* [REQUEST]:
Copy each of the following items word for word.

* [GIVEN DATA]:
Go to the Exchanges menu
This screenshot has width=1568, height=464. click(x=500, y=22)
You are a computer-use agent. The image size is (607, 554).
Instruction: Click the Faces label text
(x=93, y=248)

* [COMPLETED EXERCISE]:
Go to the Exchanges menu
This screenshot has width=1568, height=464. click(x=500, y=22)
You are a computer-use agent. The image size is (607, 554).
Instruction: Click the Faces label text
(x=93, y=248)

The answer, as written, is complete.